Book Review: The Crypto Launderers: Crime and CryptoCurrencies

The Crypto Launderers: Crime and Cryptocurrencies from the Dark Web to DeFi and Beyond – by David Carlisle   

I wish I had a way to review this book without having first read last year’s “Tracers in the Dark.” While Tracers talked about the people involved in investigating various crypto-based crimes and those early researchers who made the tracing process possible, Carlisle tells many of the same stories, but in a less engaging way. The facts are there, and when they talk about the same cases, they align nicely. But Andy Greenberg’s Tracers makes those cases stories about people, while Carlisle portrays facts without character development which I would not have realized was necessary or useful in a book on Money Laundering had I not read Tracers first. 

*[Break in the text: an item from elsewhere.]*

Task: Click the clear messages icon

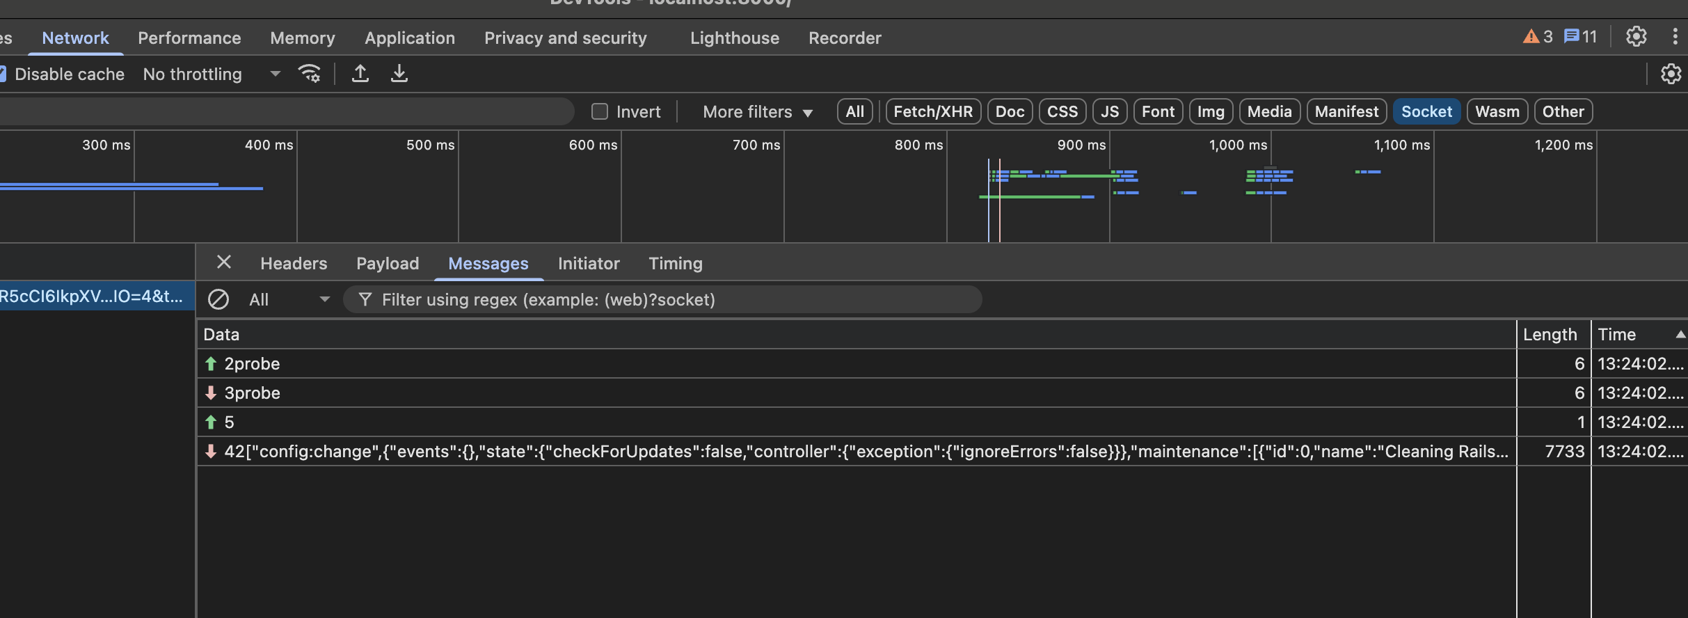Action: pyautogui.click(x=218, y=300)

 As to the facts? I learned a ton, especially by feeding my ADD nature by chasing interesting footnotes — more than 350 references are provided! Thank you!!!
In the early part of the book he covers all of the mandatory cases: Silk Road, Mt. Gox, etc. 

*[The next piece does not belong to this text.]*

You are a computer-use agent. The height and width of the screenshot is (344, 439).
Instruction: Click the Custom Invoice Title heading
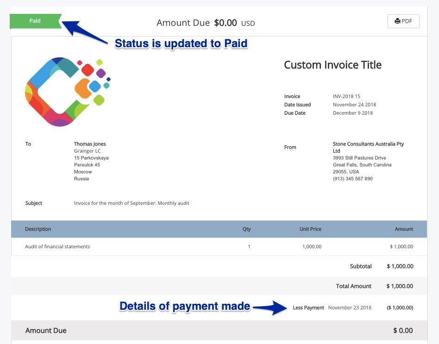[332, 65]
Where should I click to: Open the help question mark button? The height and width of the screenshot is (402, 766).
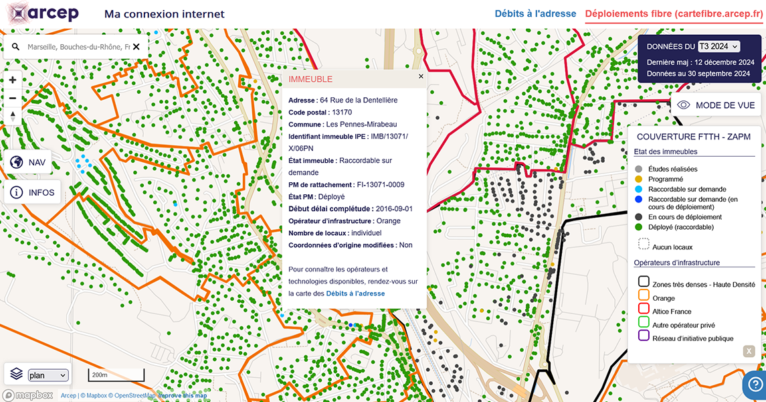coord(753,383)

Where this book is great, and it is far superior to Tracers as an educational resource in this regard, is how money-laundering works in Crypto. Mixers and Coinswaps are explained well, with several of the related cases such as Helix and Bitcoin Fog, being explained. The importance of regulation and how regulators have followed behind crypto developments is a major theme of the book. From regulating exchanges, to Bitcoin ATMs, to privacy wallets such as Wasabi Wallet, and the debate on whether privacy wallets can or should be regulated.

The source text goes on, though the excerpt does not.